— Activity —
Please extract all of the items below, reproducing every line word for word.

(Supplied material begins)

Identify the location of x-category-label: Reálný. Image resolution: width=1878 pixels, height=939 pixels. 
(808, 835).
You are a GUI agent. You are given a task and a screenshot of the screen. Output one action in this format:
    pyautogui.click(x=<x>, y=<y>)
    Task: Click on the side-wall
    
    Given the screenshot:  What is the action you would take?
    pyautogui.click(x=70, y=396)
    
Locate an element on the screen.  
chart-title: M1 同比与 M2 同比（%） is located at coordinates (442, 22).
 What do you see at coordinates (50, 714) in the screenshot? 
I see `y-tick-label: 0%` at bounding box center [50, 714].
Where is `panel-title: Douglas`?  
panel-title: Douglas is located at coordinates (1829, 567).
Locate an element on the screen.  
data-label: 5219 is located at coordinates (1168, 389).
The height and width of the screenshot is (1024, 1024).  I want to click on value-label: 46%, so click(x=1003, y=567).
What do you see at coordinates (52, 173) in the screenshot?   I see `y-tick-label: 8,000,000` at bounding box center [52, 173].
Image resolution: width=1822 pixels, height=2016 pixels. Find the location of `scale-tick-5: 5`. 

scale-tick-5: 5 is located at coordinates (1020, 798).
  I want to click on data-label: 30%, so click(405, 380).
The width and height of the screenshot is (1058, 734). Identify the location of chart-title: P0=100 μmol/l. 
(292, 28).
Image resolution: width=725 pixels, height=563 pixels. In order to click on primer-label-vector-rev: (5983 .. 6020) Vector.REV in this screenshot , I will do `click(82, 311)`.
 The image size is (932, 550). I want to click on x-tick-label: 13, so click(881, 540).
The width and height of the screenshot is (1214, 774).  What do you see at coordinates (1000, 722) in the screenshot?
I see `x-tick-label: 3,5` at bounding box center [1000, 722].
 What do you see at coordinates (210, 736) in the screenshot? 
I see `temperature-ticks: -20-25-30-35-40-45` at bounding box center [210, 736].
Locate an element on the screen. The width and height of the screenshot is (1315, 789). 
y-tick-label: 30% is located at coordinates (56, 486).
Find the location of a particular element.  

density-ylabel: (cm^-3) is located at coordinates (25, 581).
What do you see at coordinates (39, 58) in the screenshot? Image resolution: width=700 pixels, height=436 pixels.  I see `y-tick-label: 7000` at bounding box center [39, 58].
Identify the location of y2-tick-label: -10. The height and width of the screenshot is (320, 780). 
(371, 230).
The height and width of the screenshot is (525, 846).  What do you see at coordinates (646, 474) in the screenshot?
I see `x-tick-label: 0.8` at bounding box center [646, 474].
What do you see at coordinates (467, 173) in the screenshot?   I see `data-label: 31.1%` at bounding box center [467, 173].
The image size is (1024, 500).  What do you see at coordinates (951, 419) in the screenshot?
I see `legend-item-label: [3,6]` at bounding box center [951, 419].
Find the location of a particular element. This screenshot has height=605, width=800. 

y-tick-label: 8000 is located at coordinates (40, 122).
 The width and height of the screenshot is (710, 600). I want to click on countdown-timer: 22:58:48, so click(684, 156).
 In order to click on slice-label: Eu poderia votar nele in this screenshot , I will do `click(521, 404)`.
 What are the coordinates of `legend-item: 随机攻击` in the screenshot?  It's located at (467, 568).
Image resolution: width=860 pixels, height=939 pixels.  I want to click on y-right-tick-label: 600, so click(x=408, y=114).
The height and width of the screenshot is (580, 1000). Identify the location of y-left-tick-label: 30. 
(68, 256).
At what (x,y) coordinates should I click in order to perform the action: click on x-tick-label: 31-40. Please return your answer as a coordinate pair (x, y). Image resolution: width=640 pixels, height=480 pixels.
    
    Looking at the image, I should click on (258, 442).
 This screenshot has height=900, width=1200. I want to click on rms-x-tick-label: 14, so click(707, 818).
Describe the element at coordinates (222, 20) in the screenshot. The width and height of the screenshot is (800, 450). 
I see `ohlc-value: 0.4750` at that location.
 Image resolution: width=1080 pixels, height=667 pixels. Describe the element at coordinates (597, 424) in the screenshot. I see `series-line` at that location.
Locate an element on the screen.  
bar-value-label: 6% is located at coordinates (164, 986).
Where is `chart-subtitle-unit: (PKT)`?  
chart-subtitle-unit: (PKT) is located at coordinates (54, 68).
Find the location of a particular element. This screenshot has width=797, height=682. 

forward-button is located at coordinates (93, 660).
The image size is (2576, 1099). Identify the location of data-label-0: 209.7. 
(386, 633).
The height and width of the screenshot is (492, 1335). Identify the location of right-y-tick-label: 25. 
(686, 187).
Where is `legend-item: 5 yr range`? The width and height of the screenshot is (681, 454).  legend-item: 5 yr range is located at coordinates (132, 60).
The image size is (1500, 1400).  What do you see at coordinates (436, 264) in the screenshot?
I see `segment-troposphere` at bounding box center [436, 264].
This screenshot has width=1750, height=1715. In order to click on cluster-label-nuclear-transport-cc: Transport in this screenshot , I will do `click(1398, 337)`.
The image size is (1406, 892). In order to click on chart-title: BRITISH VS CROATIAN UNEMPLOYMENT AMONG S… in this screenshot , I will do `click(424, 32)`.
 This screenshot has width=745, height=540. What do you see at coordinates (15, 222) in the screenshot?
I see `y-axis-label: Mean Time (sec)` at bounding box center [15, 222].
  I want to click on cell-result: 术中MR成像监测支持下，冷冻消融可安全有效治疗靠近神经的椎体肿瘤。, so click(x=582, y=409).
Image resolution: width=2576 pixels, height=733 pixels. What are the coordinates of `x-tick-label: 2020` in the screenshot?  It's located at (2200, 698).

(Supplied material ends)

— Solution for this task —
Identify the location of x-category-label: Reálný. Image resolution: width=1878 pixels, height=939 pixels. 
(808, 835).
You are a GUI agent. You are given a task and a screenshot of the screen. Output one action in this format:
    pyautogui.click(x=<x>, y=<y>)
    Task: Click on the side-wall
    
    Given the screenshot:  What is the action you would take?
    pyautogui.click(x=70, y=396)
    
Locate an element on the screen.  
chart-title: M1 同比与 M2 同比（%） is located at coordinates (442, 22).
 What do you see at coordinates (50, 714) in the screenshot? 
I see `y-tick-label: 0%` at bounding box center [50, 714].
Where is `panel-title: Douglas`?  
panel-title: Douglas is located at coordinates (1829, 567).
Locate an element on the screen.  
data-label: 5219 is located at coordinates (1168, 389).
The height and width of the screenshot is (1024, 1024).  I want to click on value-label: 46%, so click(x=1003, y=567).
What do you see at coordinates (52, 173) in the screenshot?   I see `y-tick-label: 8,000,000` at bounding box center [52, 173].
Image resolution: width=1822 pixels, height=2016 pixels. Find the location of `scale-tick-5: 5`. 

scale-tick-5: 5 is located at coordinates (1020, 798).
  I want to click on data-label: 30%, so click(405, 380).
The width and height of the screenshot is (1058, 734). Identify the location of chart-title: P0=100 μmol/l. 
(292, 28).
Image resolution: width=725 pixels, height=563 pixels. In order to click on primer-label-vector-rev: (5983 .. 6020) Vector.REV in this screenshot , I will do `click(82, 311)`.
 The image size is (932, 550). I want to click on x-tick-label: 13, so click(881, 540).
The width and height of the screenshot is (1214, 774).  What do you see at coordinates (1000, 722) in the screenshot?
I see `x-tick-label: 3,5` at bounding box center [1000, 722].
 What do you see at coordinates (210, 736) in the screenshot? 
I see `temperature-ticks: -20-25-30-35-40-45` at bounding box center [210, 736].
Locate an element on the screen. The width and height of the screenshot is (1315, 789). 
y-tick-label: 30% is located at coordinates (56, 486).
Find the location of a particular element.  

density-ylabel: (cm^-3) is located at coordinates (25, 581).
What do you see at coordinates (39, 58) in the screenshot? Image resolution: width=700 pixels, height=436 pixels.  I see `y-tick-label: 7000` at bounding box center [39, 58].
Identify the location of y2-tick-label: -10. The height and width of the screenshot is (320, 780). 
(371, 230).
The height and width of the screenshot is (525, 846).  What do you see at coordinates (646, 474) in the screenshot?
I see `x-tick-label: 0.8` at bounding box center [646, 474].
What do you see at coordinates (467, 173) in the screenshot?   I see `data-label: 31.1%` at bounding box center [467, 173].
The image size is (1024, 500).  What do you see at coordinates (951, 419) in the screenshot?
I see `legend-item-label: [3,6]` at bounding box center [951, 419].
Find the location of a particular element. This screenshot has height=605, width=800. 

y-tick-label: 8000 is located at coordinates (40, 122).
 The width and height of the screenshot is (710, 600). I want to click on countdown-timer: 22:58:48, so click(684, 156).
 In order to click on slice-label: Eu poderia votar nele in this screenshot , I will do `click(521, 404)`.
 What are the coordinates of `legend-item: 随机攻击` in the screenshot?  It's located at (467, 568).
Image resolution: width=860 pixels, height=939 pixels.  I want to click on y-right-tick-label: 600, so click(x=408, y=114).
The height and width of the screenshot is (580, 1000). Identify the location of y-left-tick-label: 30. 
(68, 256).
At what (x,y) coordinates should I click in order to perform the action: click on x-tick-label: 31-40. Please return your answer as a coordinate pair (x, y). Image resolution: width=640 pixels, height=480 pixels.
    
    Looking at the image, I should click on (258, 442).
 This screenshot has height=900, width=1200. I want to click on rms-x-tick-label: 14, so click(707, 818).
Describe the element at coordinates (222, 20) in the screenshot. The width and height of the screenshot is (800, 450). 
I see `ohlc-value: 0.4750` at that location.
 Image resolution: width=1080 pixels, height=667 pixels. Describe the element at coordinates (597, 424) in the screenshot. I see `series-line` at that location.
Locate an element on the screen.  
bar-value-label: 6% is located at coordinates (164, 986).
Where is `chart-subtitle-unit: (PKT)`?  
chart-subtitle-unit: (PKT) is located at coordinates (54, 68).
Find the location of a particular element. This screenshot has width=797, height=682. 

forward-button is located at coordinates (93, 660).
The image size is (2576, 1099). Identify the location of data-label-0: 209.7. 
(386, 633).
The height and width of the screenshot is (492, 1335). Identify the location of right-y-tick-label: 25. 
(686, 187).
Where is `legend-item: 5 yr range`? The width and height of the screenshot is (681, 454).  legend-item: 5 yr range is located at coordinates (132, 60).
The image size is (1500, 1400).  What do you see at coordinates (436, 264) in the screenshot?
I see `segment-troposphere` at bounding box center [436, 264].
This screenshot has width=1750, height=1715. In order to click on cluster-label-nuclear-transport-cc: Transport in this screenshot , I will do `click(1398, 337)`.
The image size is (1406, 892). In order to click on chart-title: BRITISH VS CROATIAN UNEMPLOYMENT AMONG S… in this screenshot , I will do `click(424, 32)`.
 This screenshot has width=745, height=540. What do you see at coordinates (15, 222) in the screenshot?
I see `y-axis-label: Mean Time (sec)` at bounding box center [15, 222].
  I want to click on cell-result: 术中MR成像监测支持下，冷冻消融可安全有效治疗靠近神经的椎体肿瘤。, so click(x=582, y=409).
Image resolution: width=2576 pixels, height=733 pixels. What are the coordinates of `x-tick-label: 2020` in the screenshot?  It's located at (2200, 698).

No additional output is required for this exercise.